======== DATA UNDER STUDY ========
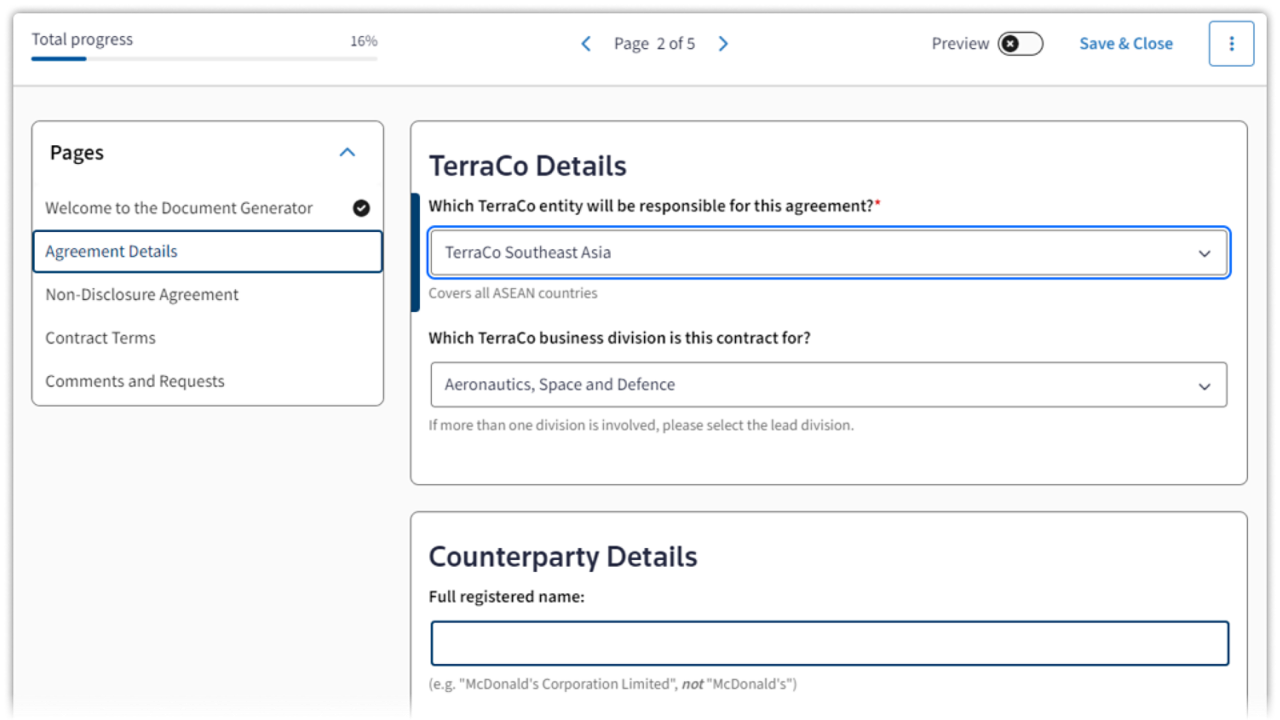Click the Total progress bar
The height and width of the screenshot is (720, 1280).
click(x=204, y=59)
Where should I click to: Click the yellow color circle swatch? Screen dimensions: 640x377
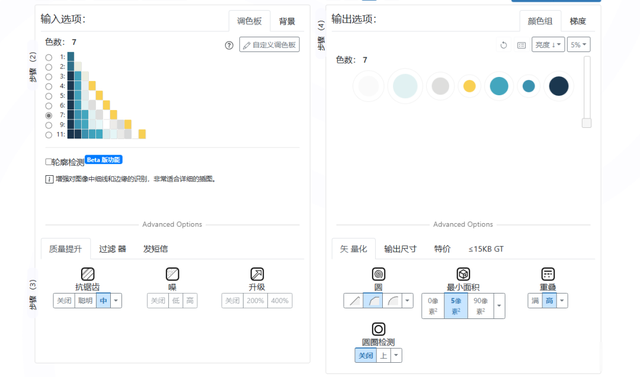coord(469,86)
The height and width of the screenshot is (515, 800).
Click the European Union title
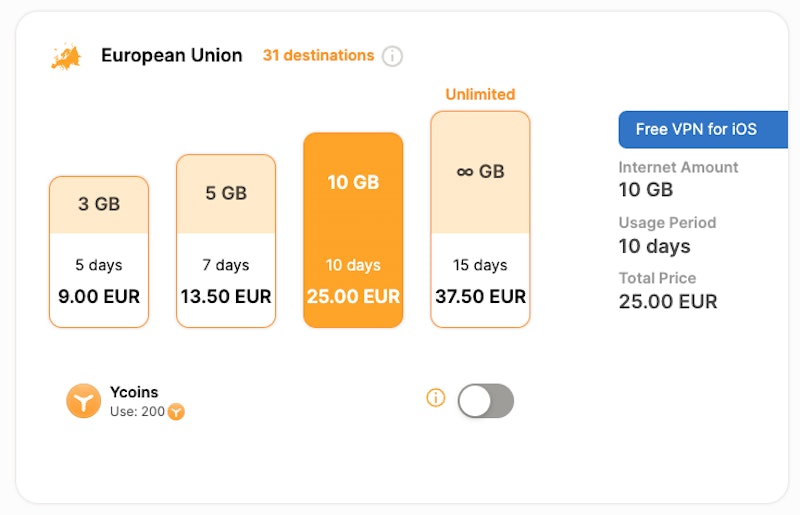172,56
========
With pictures excluded, restate word for word the lines from the one that contains "Where should I" through the end of the material, inclusive, and nothing more.

Where should I click to: Click the yellow color circle swatch? Screen dimensions: 640x377
coord(469,86)
The height and width of the screenshot is (515, 800).
Click the European Union title
172,56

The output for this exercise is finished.